As described above, the ejection data generation unit 61 generates the ejection data 75 based on the through hole data 71 and the ink pattern data 72. The ejection data 75 is stored in the memory 62. The ejection data 75 is generated, for example, as data indicating the size of ink droplets, and the ink droplets are set to each position on the wiring substrate 9 in a grid pattern with a pitch of 10 μm. The corrected ink pattern data 72 and the ejection data 75 differ only in the form of information, and essentially represent the ejection amount of ink per unit area.

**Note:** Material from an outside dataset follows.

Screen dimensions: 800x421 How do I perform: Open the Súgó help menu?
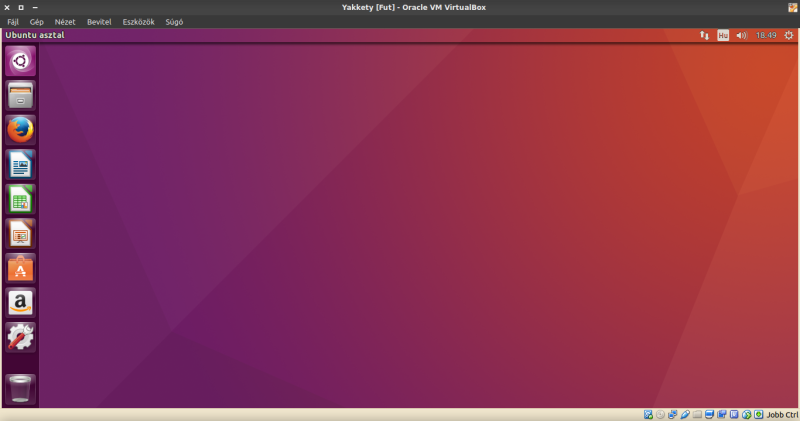click(x=174, y=21)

When the ejection data 75 is generated, a step of holding the wiring board 9 on the plane of the mounting table 21 by suction is performed. The main body 11 receives the ejection data 75 from the control unit 12 and controls the head 3 and the moving mechanism 2 according to the ejection data 75. Specifically, the process of ejecting ink droplets from the head 3 to the wiring substrate 9 and the process of relatively moving the head 3 relative to the wiring substrate 9 in a direction parallel to the wiring substrate 9 are performed in parallel. Thereby, ink is applied to the wiring board 9 to form a pattern of the resist film 92 (step S15). In other words, the control unit 12 controls the head 3 and the movement mechanism 2 to execute step S15.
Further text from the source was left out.